In a very long period of time, the data produced by human beings have not been produced since the advent of the Internet; When Hadoop helps people solve large data storage problems, how to discover the value of data has become the hottest topic of the moment. The statistical analysis ability of R language is the best tool for data analysis.
So, the problem that R wants to solve is the problem of the big data age, it is the task given by the Times.
9). R deficiency
There are too many advantages of R, and R has a lot of drawbacks.

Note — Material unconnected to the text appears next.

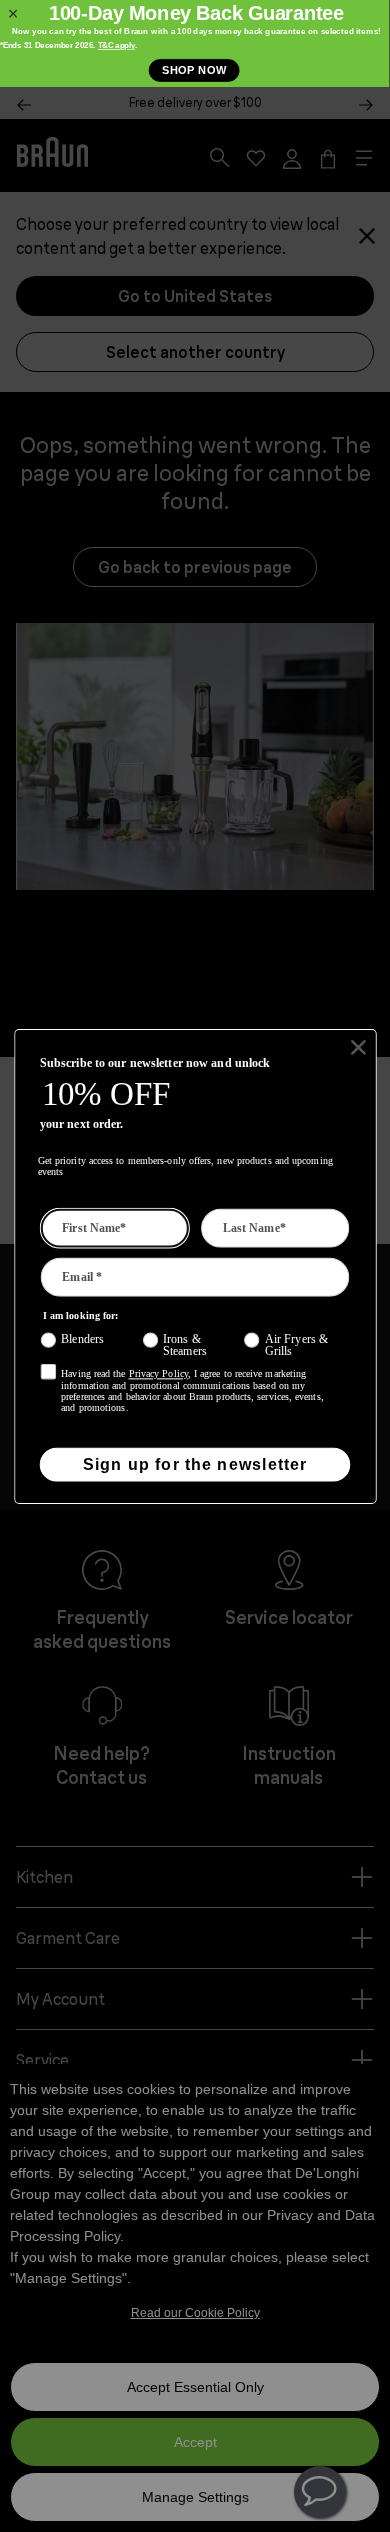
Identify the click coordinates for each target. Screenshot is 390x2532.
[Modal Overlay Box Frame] (195, 43)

R language is the software compiled by statisticians and is not as robust as software engineers write.
R language software performance, there are some problems.
R language is very free, syntax naming is not very standard, need to spend time familiar.
R language combines a lot of mathematics, probability, Statistical basic knowledge, learn to have a certain threshold.
These deficiencies of R can be overcome. When people with more engineering backgrounds join, R is more powerful than it is now, helping users create more value.
3. Application prospect of R
R can do all the things SAS do.
R Application Hottest areas:
Statistical analysis: Including statistical distribution, hypothesis testing, statistical modeling
Financial Analysis: Quantitative strategy, portfolio, risk control, time series, volatility
Data mining: Data mining algorithms, data modeling, machine learning
Internet: Recommender Systems, consumer forecasts, social networks
Bioinformatics: DNA analysis, species analysis
Biopharmaceutical: Survival analysis, pharmaceutical process management
Global Geographic Science: Weather, climate, remote sensing data
Data visualization: Static graphs, interactive dynamic graphs, social graphs, maps, hot maps, integration with various JavaScript libraries
R has a very wide range of applications, and R will be the new generation of the most capable of creating value tools.
4. The task assigned to R by the Times
R language is in the large data age by the industry understanding and understanding of the language, r language by The Times endowed, mining data value, discovering data laws, create data Wealth task.
R language is also to help people play the wisdom and creativity of the best production tools, we should not only learn the R language, but also to use a good R language, to inject more innovative productivity of society.
So, I think "R is the most interesting programming language" through all the text descriptions in the sections above. Whether you are still reading, or have already worked, master the tool of R language, find the most suitable for their position, the future will be unlimited.
Finally: In these 5 languages, R is the most special, and R is given a different mission from other languages. R's genes are determined, R will be 2014, or it may be the protagonist for a longer period of time.